По красивому лицу текли слезы. Никодимка хлюпал носом, вздыхал и тихонько причитал.
Одновременно по Остоженке подошел Шварц.
Архаров пошел ему навстречу, несколько обеспокоившись – он с немцем на этот вечер не договаривался.
– Его сиятельство изволили назначить мне аудиенцию, – сообщил Шварц, – будучи довольны моими трудами по выявлению убийц митрополита. Дворовый человек господина Раевского, повар Василий Андреев, опознал двух злодеев, которые, будучи в толпе рядом с ним, по крику Дмитриева бросились бить владыку Амвросия. Полагаю, что не врет. Их имена – Алексей Леонтьев и Федор Деянов.

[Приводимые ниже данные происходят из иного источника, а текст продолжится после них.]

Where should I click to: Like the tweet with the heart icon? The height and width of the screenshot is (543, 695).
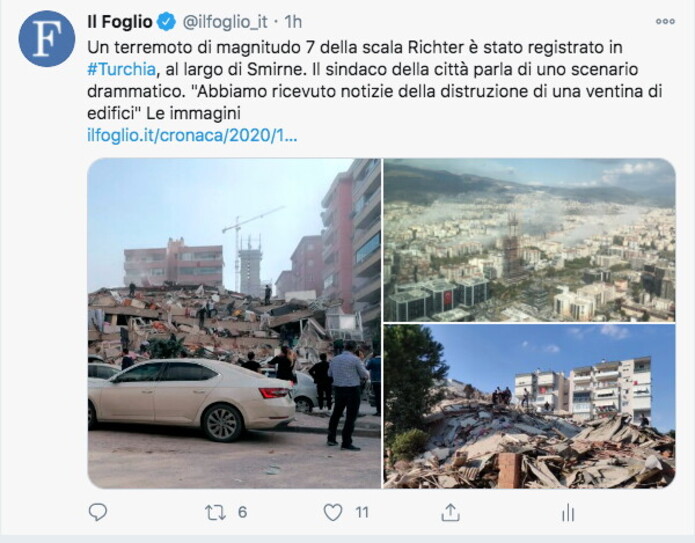[x=332, y=512]
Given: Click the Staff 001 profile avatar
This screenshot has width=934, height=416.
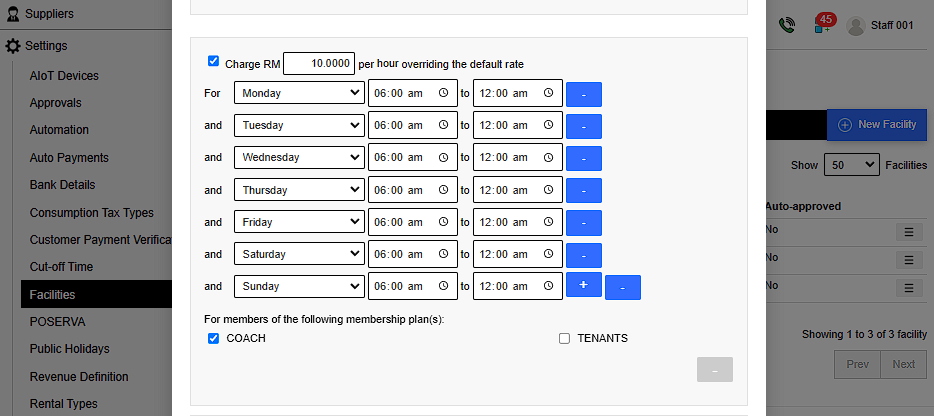Looking at the screenshot, I should pos(855,26).
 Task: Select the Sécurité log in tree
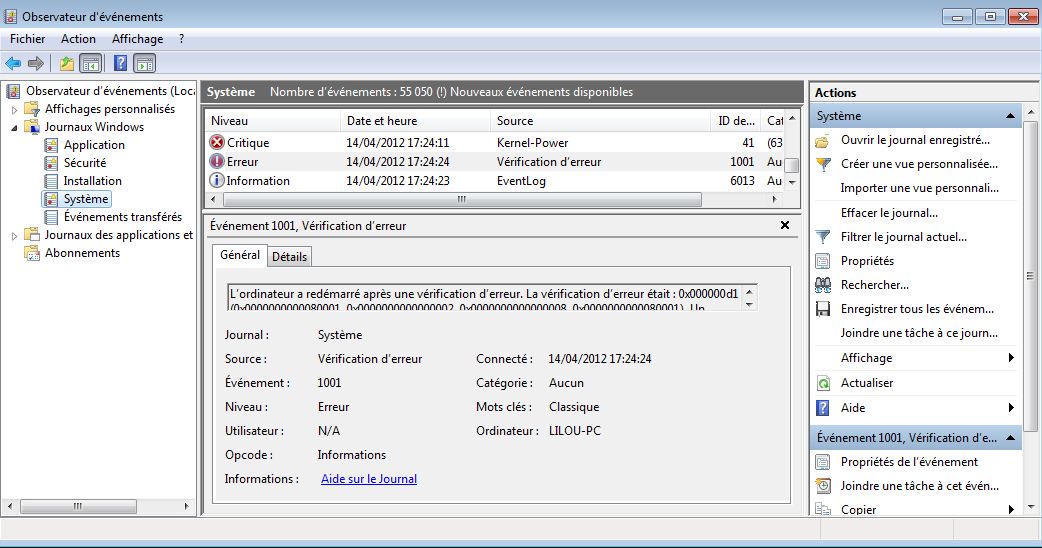click(x=84, y=163)
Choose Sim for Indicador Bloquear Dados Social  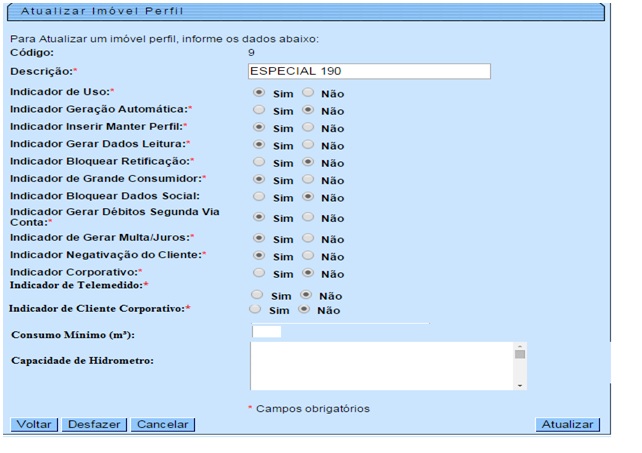pos(259,196)
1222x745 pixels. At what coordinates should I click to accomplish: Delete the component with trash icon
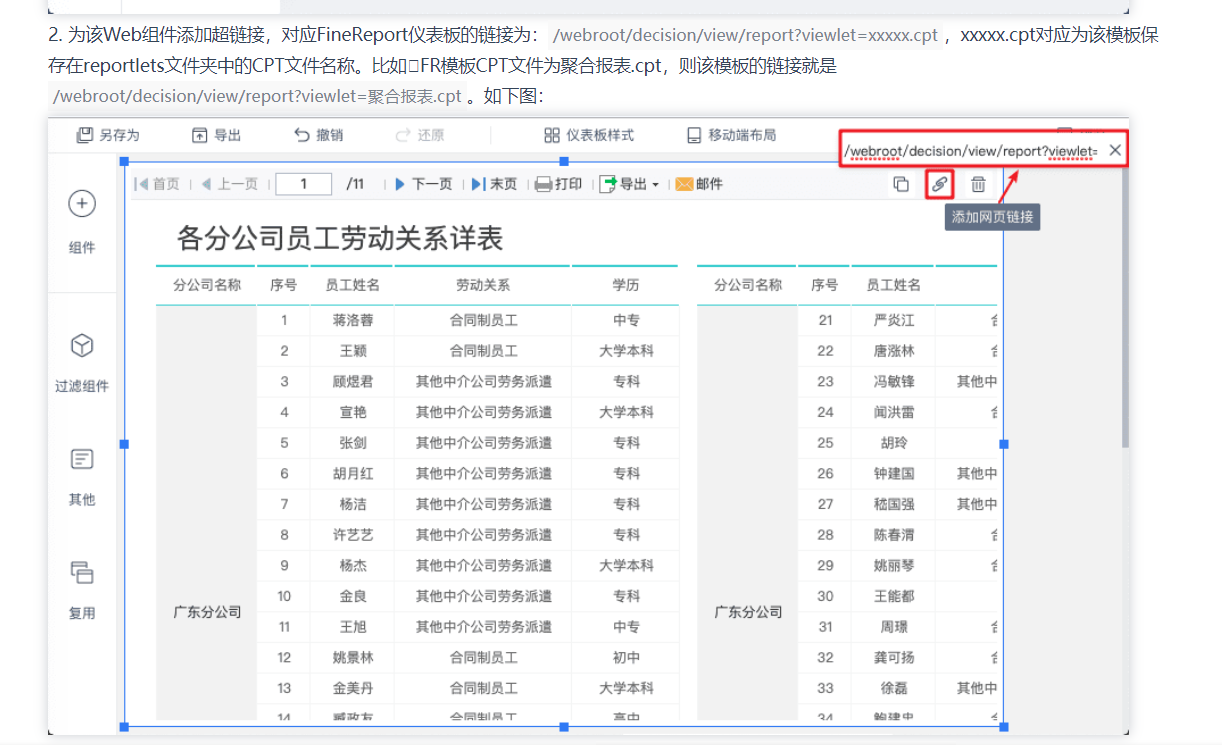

С тем он чинно, придерживая эфес шпаги, взошел на крыльцо.
Мортусы, одетые кто во что горазд, иной в кафтане, иной в армяке, подошли к воротам особняка и обступили рыдающего Никодимку.
На вопросы он не отвечал, а только называл себя бессчастным сиротинушкой, лишенным в жизни приюта, и роптал на жестокую судьбинушку.
– А в мешке что? – догадался спросить Тимофей.
– Кафтан, да другой кафтан, да штаны к нему, да чулок шесть пар… – отвечал страдалец, – да рубахи четыре, да исподнее…
– Братцы, да он с приданым! – воскликнул Левушка. – Жениться, что ли, решился? К новой родне перебираешься? А невеста – чья такова?
– Не своей волей, видать, Никодимка под венец идет, – заметил Тимофей. – А грех покрывает.
– Тебе бы такой венец! – огрызнулся дармоед. – Мученический венец, мученический!
Понемногу выяснили – Никодимка пытался вернуться к Марфе, но принят не был, а выставлен едва ли не пинком под зад. И много чего любопытного о себе услышал.
– Вон оно что за приданое! – воскликнул Архаров. – Ну, сожитель, небось, здорово ты ее разозлил, коли она столько добра не пожалела – лишь бы от тебя избавиться!